--- Start Source text ---

Week 6

6.1 What we will cover in Week 6

In this final week you will in the theory track learn about bodily metaphors in our experience with music. You will also learn how these affect our experience of emotional content in music. In the methods track we will take a closer look at biosensors. There is no terminology track in this week. Remember to use the dictionary.

6.3 Music, Verticality and Bodily Metaphor

In this article we will look a little more on the details of how bodily metaphors shape our experience of music.

As we discussed in Studying music perception in the motion capture laboratory, most people have a strong sensation of physical direction when listening to short sounds that “move up” or “down”. This phenomenon comes about despite the fact that sound waves do not actually move up or down in physical space. So we are talking about a cognitive phenomenon. The American musicologist Arnie Cox writes about this phenomenon in music:

Verticality is not inherent in music (let alone in its notational representation); it is not there to be observed (heard) in the music, but it is instead a product of logical, metaphoric conceptualization (1999:50, emphasis in original).

Or as Björn Vickhoff adds:

Although there are no obvious directions of melody movement, most listeners feel directions in music. When the melody is moving ‘upwards’ or ‘downwards’ you get a feeling of spatial direction (2008:52).

Such processes of conceptualization have been addressed by cognitive semantics. In Philosophy in the Flesh from 1999, linguist George Lakoff and philosopher Mark Johnson employ the concept of “primary metaphors” (as opposed to “complex metaphors”) to illustrate the basic connection that exists between abstract and literal expressions. Primary metaphors are metaphors that have been incorporated into our world-view so thoroughly that we no longer see them as metaphors. They are based on correlations between expressions and embodied experiences and are, according to Lakoff and Johnson, fundamental to all thinking regarding subjective experience and judgement:

We do not have a choice as to whether to acquire and use primary metaphor. Just by functioning normally in the world, we automatically and unconsciously acquire and use a vast number of such metaphors. Those metaphors are realized in our brains physically and are mostly beyond our control. They are a consequence of the nature of our brains, our bodies, and the world we inhabit (Lakoff & Johnson 1999:59, emphasis in original).

With reference to Christopher Johnson’s “theory of conflation” (Johnson 1999), Lakoff and Johnson then describe how primary metaphors are formed:

For young children, subjective (nonsensorimotor) experiences and judgments, on the one hand, and sensorimotor experiences, on the other, are so regularly conflated—undifferentiated in experience—that for a time children do not distinguish between the two when they occur together (Lakoff & Johnson 1999:46).

--- End Source text ---
--- Start Material provided ---

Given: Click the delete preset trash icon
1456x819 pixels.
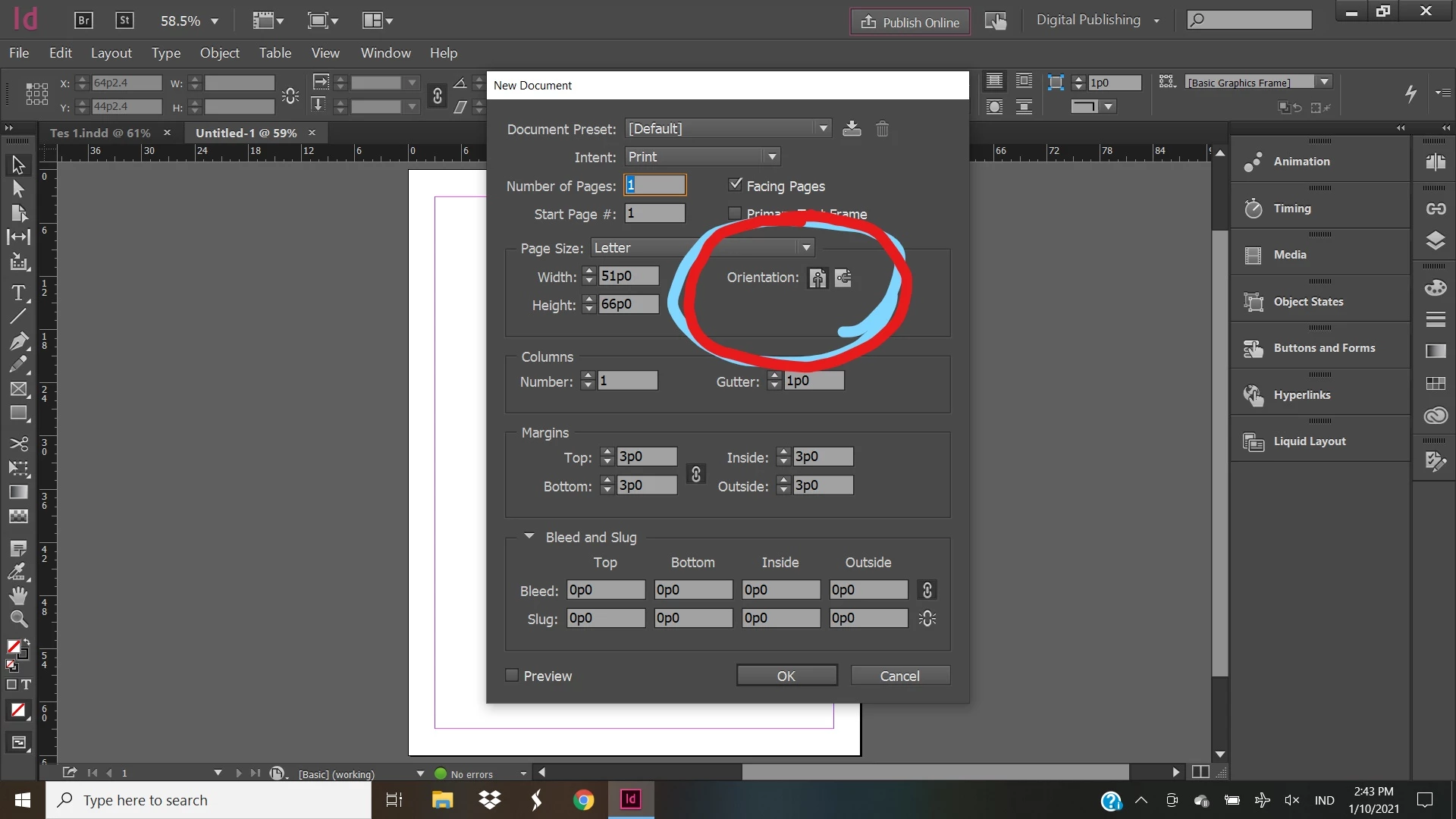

--- End Material provided ---

## Problem set
1. From the Week 6 text above, copy the passage starting at "6.1 What we" and ending at "experience of music.", with no changes.
2. Answer these questions using the Week 6 text above:
(a) Which track has no material this week?
(b) In what year was Philosophy in the Flesh published?
(c) Whose "theory of conflation" do Lakoff and Johnson refer to when describing how primary metaphors are formed?
3. Write the next part of the Week 6 text, picking up after its final sentence.

## The replies
1.
6.1 What we will cover in Week 6

In this final week you will in the theory track learn about bodily metaphors in our experience with music. You will also learn how these affect our experience of emotional content in music. In the methods track we will take a closer look at biosensors. There is no terminology track in this week. Remember to use the dictionary.

6.3 Music, Verticality and Bodily Metaphor

In this article we will look a little more on the details of how bodily metaphors shape our experience of music.

2.
(a) The terminology track.
(b) 1999.
(c) Christopher Johnson's.

3.
Lakoff and Johnson use the example of the subjective experience of affection and the sensory experience of warmth through being held (loc.cit.). Even when children eventually develop the ability to differentiate between them, they will preserve associations from one domain (the “source domain”) to the other (the “target domain”). Thus “affection” and “warmth” will be connected, and in relation to affective meaning, “warmth” may be used where no actual (literal) high temperature is present. Similarly, metaphors are linked to movements: when we use “falling” metaphorically in the phrase “falling asleep,” the downward movement is projected upon the transition from consciousness to unconsciousness. Yet we have not “fallen” anywhere.

Verticality underpins our understanding of music as well, though the adverbs “up” and “down” and the adjectives “high” and “low” imply nonexistent spatial orientations there. According to Lakoff and Johnson such parallels

arise from the fact that we have bodies of the sort we have and that they function as they do in our physical environment (Lakoff & Johnson 1980:14).

Motor schemas and image schemas are parts of the conceptual structure we form through sensorimotor experience and visual perception. Bob Snyder describes schemas as

memory structures created by generalizations made across seemingly similar situations in the environment (2000:102).

These affect perception and shape actions. In the same way that we use image schemas as points of departure for producing images when we are told stories, we use motor schemas to form motor commands when we experience music. A motor schema related to tempo in music will support a correspondence between fast rhythms and rapid body movements; a motor schema related to verticality in music will encourage vertical movements in response to pitch. This latter motor schema has been shaped through our encounter with sources of verticality in music. Arnie Cox (1999:18f) refers to ten such sources that possess both literal and metaphoric features:

  1. verticality in staff notation,
  2. verticality in vocal experience, and
  3. the propagation of sound waves
  4. “higher” and “lower” frequencies,
  5. the “higher” and “lower” perceived loudness levels of high and low notes,
  6. the “higher” and “lower” amounts of air used for high and low notes,
  7. the “higher” and “lower” magnitudes of effort needed for high and low notes,
  8. the “higher” and “lower” degrees of tension in producing high and low notes,
  9. the association of “high” levels of emotional intensity and pitch at climaxes, and
  10. the metaphoric state-locations of tones in pitch space.

Of these ten sources of verticality, the first three ones are based on literal vertical relations, while the seven last ones are based on metaphoric verticality.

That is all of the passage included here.